September 14th, 2009 No comments

Pretty intense football weekend, wasn’t it? Georgia and South Carolina came down to the wire. Notre Dame lost to Michigan in the worst way possible, as did Ohio State to USC. New Mississippi State coach Dan Mullen’s first SEC game would have gone a lot better had Tim Tebow still been his quarterback. Ole Miss was in a slugfest with H1N1.

Magnolia Marketplace was unusually quiet last week, thanks to a combination of a server that has yet to behave the way it should, and a mountain of work on long-term stuff.

The regular edition of the MBJ published this week has a story about a former in-house counsel at Toyota who has alleged in a lawsuit that the company hindered his investigations related to rollover lawsuits from 2004 to 2007, altered some of his findings or destroyed evidence all together. Pretty serious stuff.

Toyota has filed a motion with the U.S. District Court in Los Angeles, where the suit was filed, to have the documents sealed. For now, though, they are a part of the public record, and there is some pretty inflammatory language coming from the plaintiff, who once was the architect of Toyota’s defense of the thousands of rollover claims.

In other Toyota litigation news, the Prius Hybrid, which is scheduled for production in Blue Springs at some point, is the star of a lawsuit Paice LLC filed against Toyota.

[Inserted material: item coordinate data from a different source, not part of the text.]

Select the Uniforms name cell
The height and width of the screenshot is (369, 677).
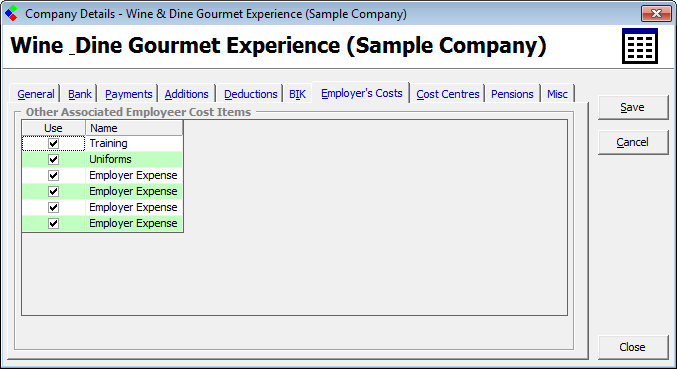click(x=134, y=159)
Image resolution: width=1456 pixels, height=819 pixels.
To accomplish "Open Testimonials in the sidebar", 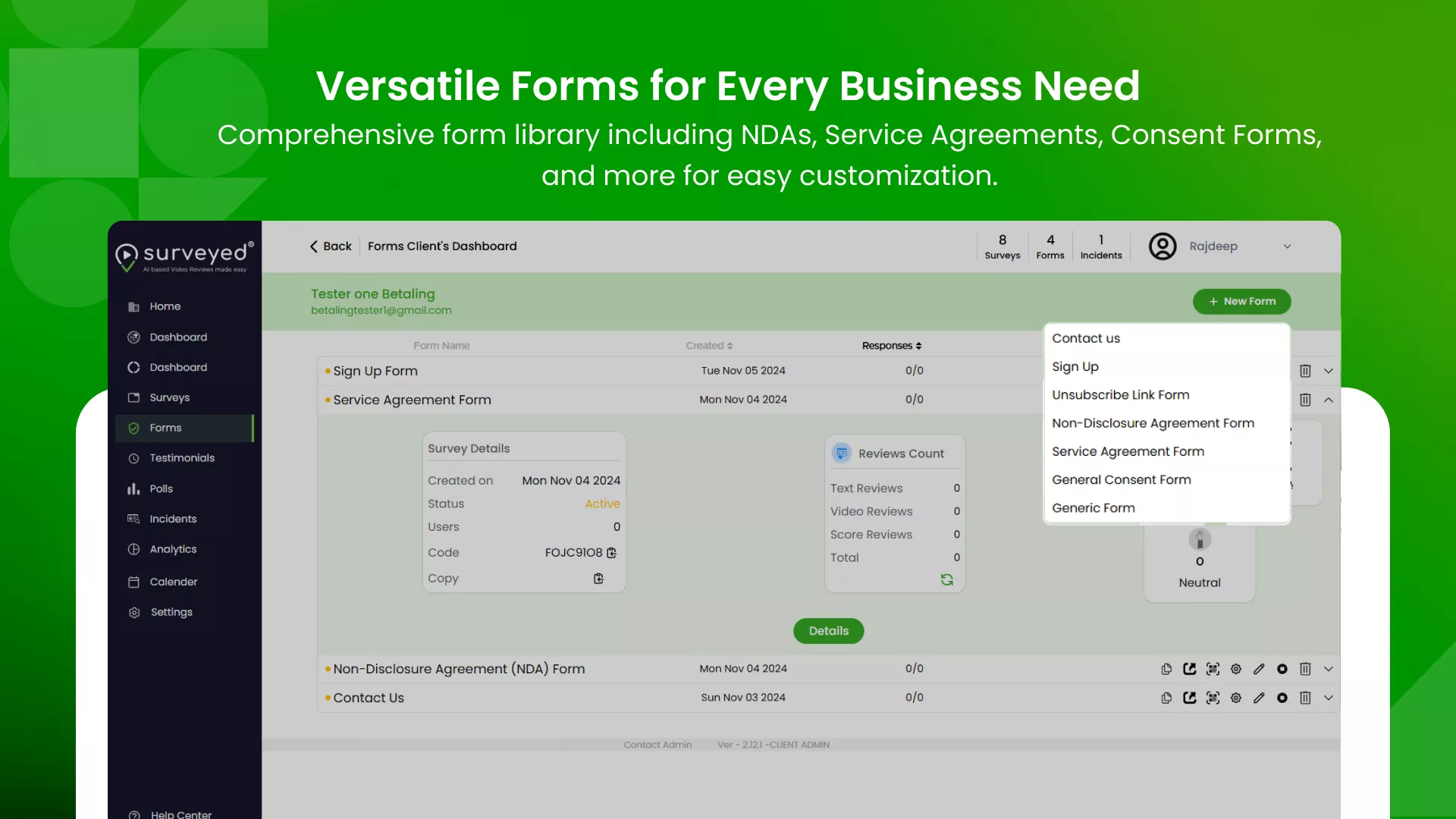I will 182,458.
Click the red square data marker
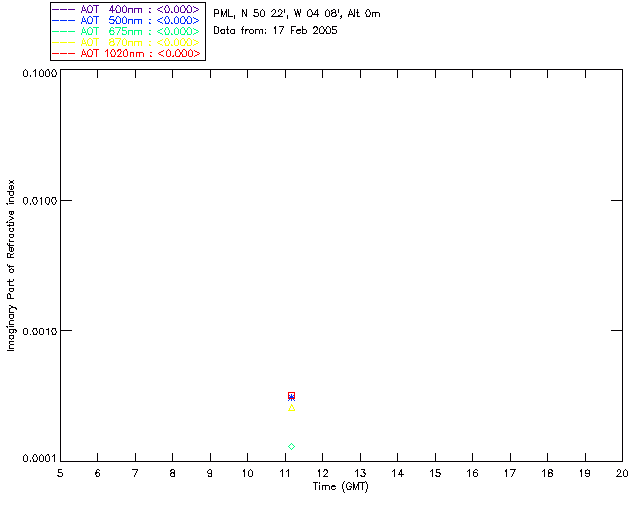 click(291, 395)
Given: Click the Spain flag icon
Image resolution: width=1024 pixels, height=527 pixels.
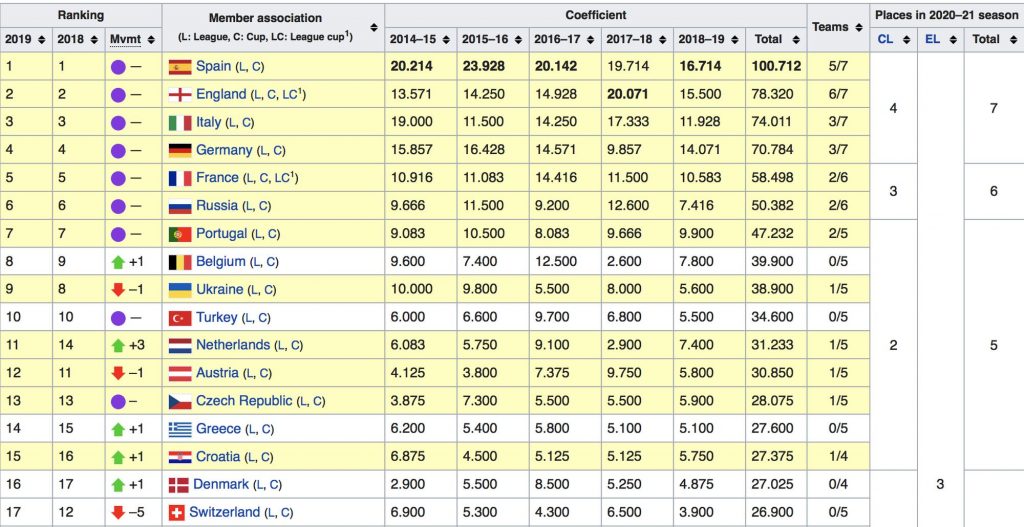Looking at the screenshot, I should [x=179, y=66].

It focuses on the the hybrid technology itself. This isn’t the first time Paice and Toyota have engaged in legal warfare. The two share an extensive history.

Also, Gov. Haley Barbour will hold a symposium focusing on healthcare and energy and will also unveil an initiative aimed at helping small businesses tomorrow afternoon at the Jackson Convention Complex. Staff writer Nash Nunnery will be there to provide coverage for the MBJ.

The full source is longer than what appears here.